I’m no Backstreet Boys historian, despite having been the webmaster of the fan site AJ Online circa ‘99, but I would venture that the stage humping first emerged when he began performing his solo “Lay Down Beside Me” in concert. The lyrics of this song include, “If you lay down/Lay down beside me/You can get all inside me/And I can get all inside you too.” When the opening bars played, whether we watched a live in-concert special or sat in the nosebleeds of a mega-stadium, we AJ fans knew it meant one freaking thing: HUMPING TIME.
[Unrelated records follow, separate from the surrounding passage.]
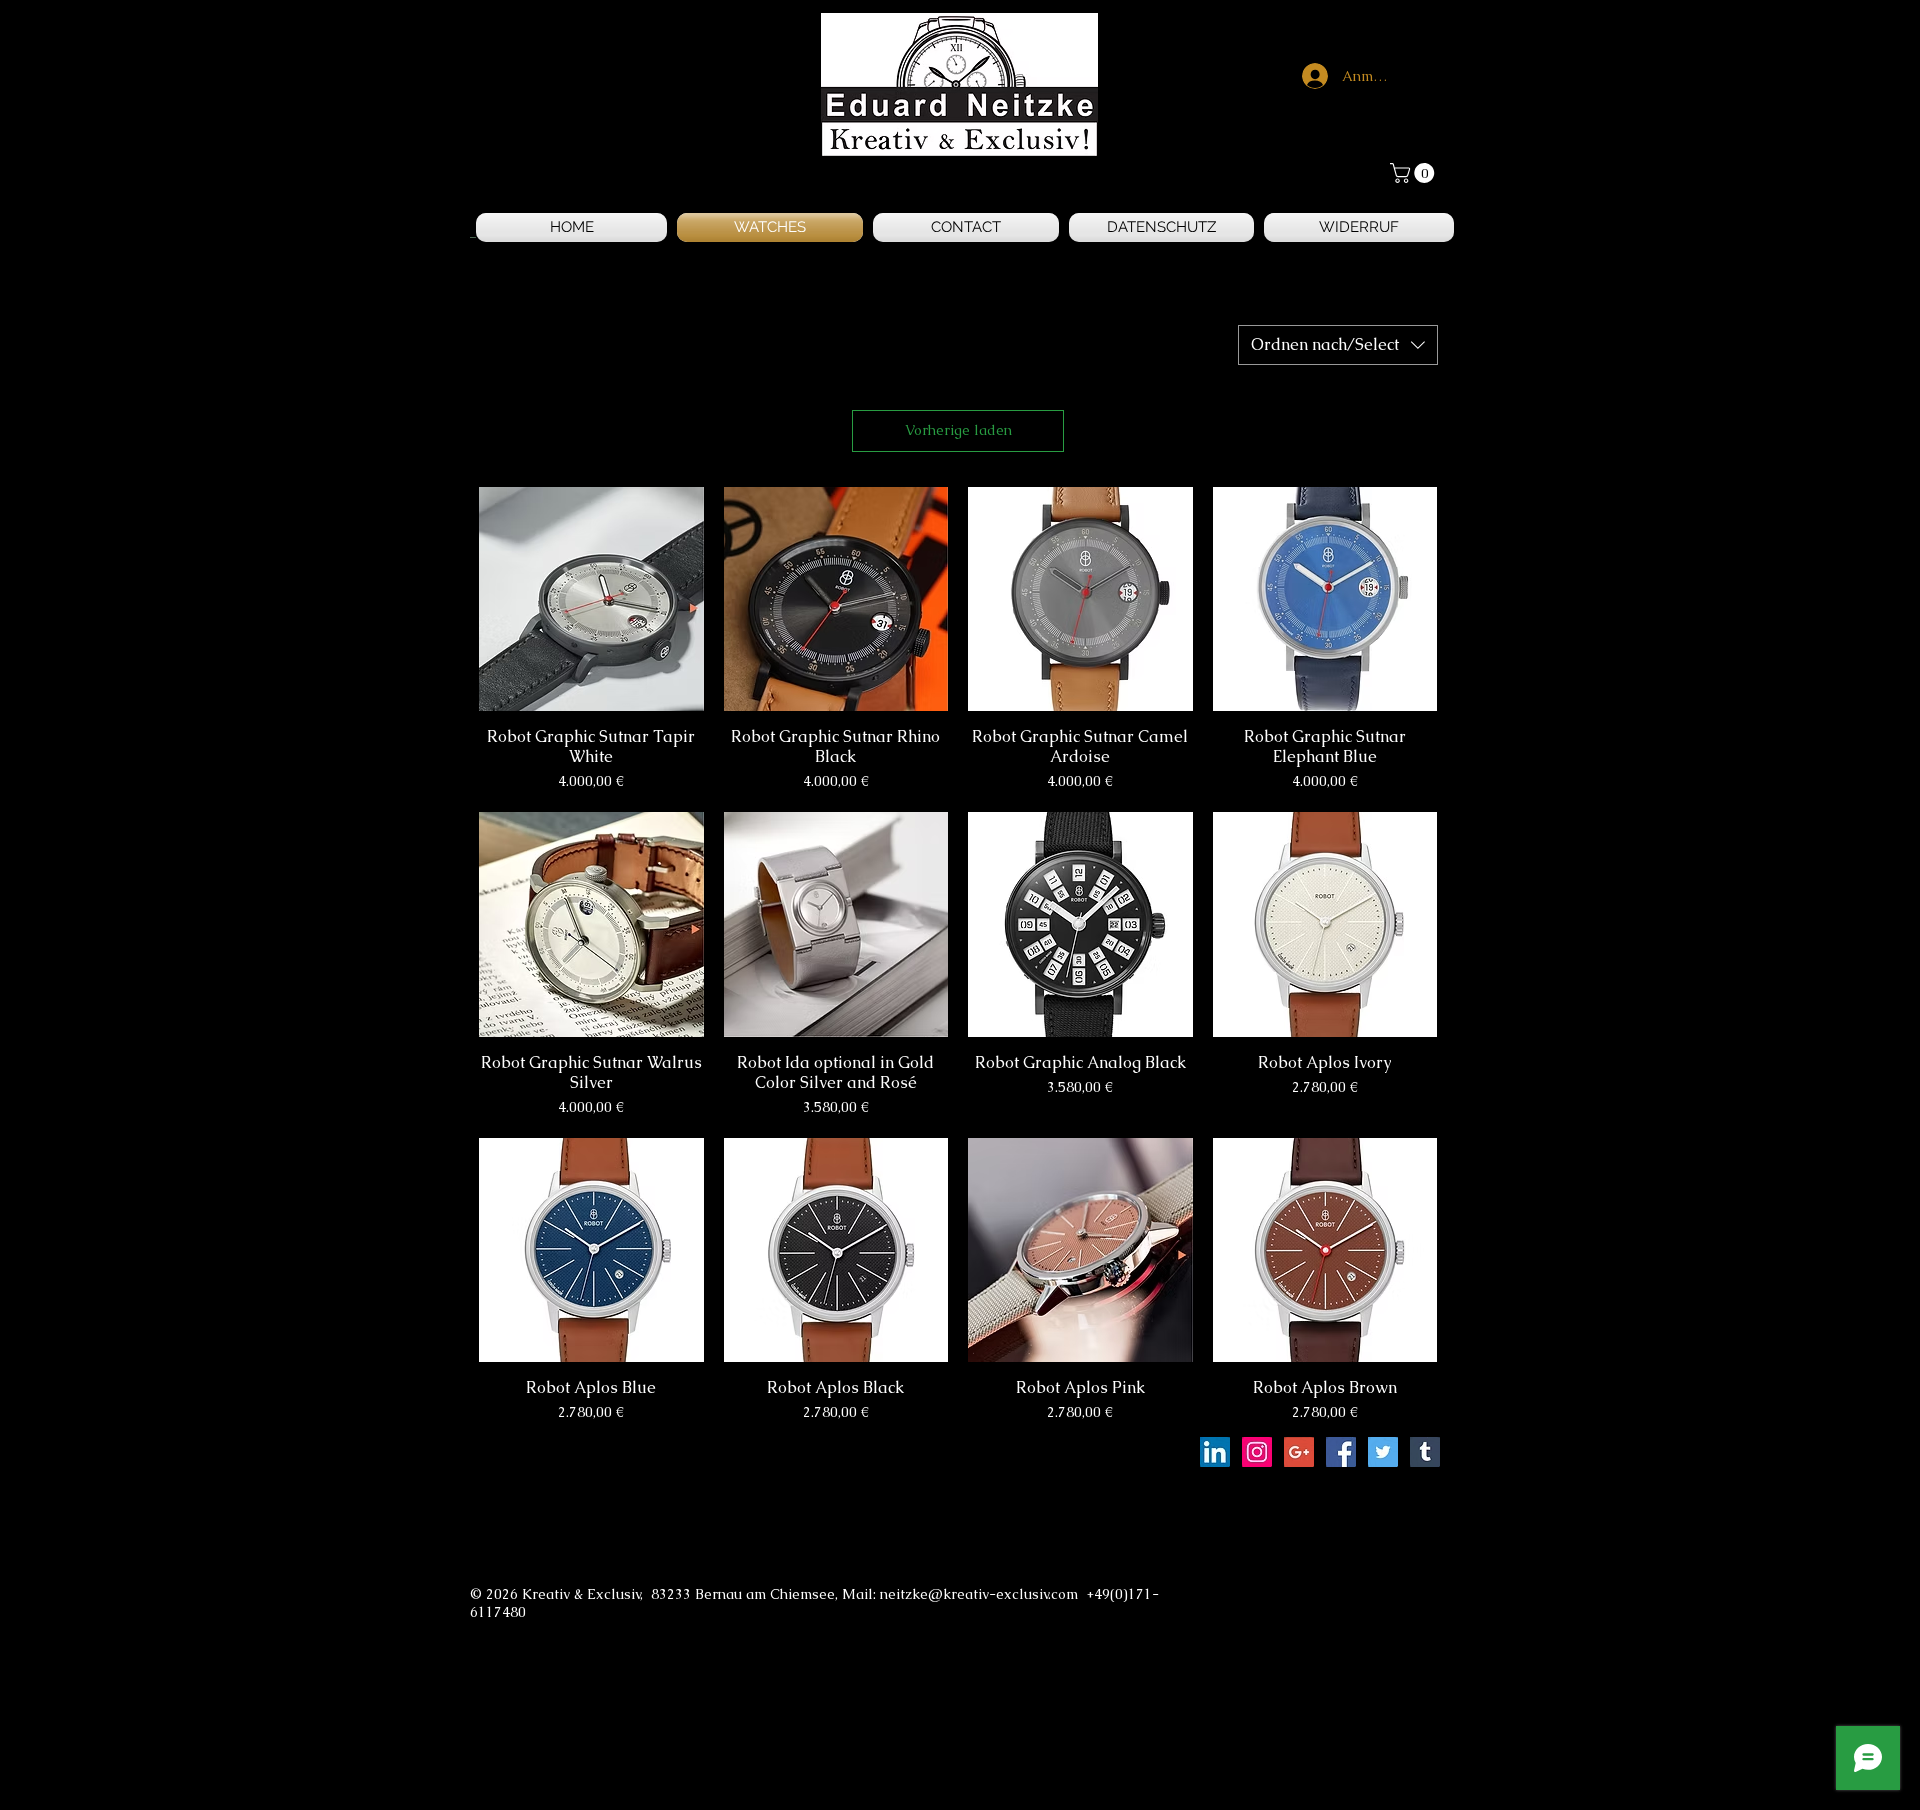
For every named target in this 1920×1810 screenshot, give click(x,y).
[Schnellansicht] (591, 599)
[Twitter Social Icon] (1383, 1452)
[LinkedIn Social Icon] (1215, 1452)
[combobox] (1338, 345)
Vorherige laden (958, 430)
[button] (1414, 173)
Sure enough, the song would build until he snaked his body down to the stage—perhaps while lifting up his already see-through black mesh top to reveal his abs and the band of his Tommy Hilfiger boxers—whereupon he would commence a short little four-second burst of humpage.

Now that I understand how sex works, I realize that his positioning was off. His hands didn’t go up by where your imagined head would be, but rather down by your hips, as though he was trying to make it as effortful a physical feat as humanly possible, like a stylized pushup turned crow pose (as nicely captured by this ancient Tripod fan site). Meanwhile, he would sing about how “if you lay down… you might wake up beside me, forever and ev-ahhhhhhhhhh.” You see, he was nas-tay but also love-lay, and I will never wake up beside him, but I will remember the girl boner I got from his stage humping forever and ev-ahhhhhhhhhh.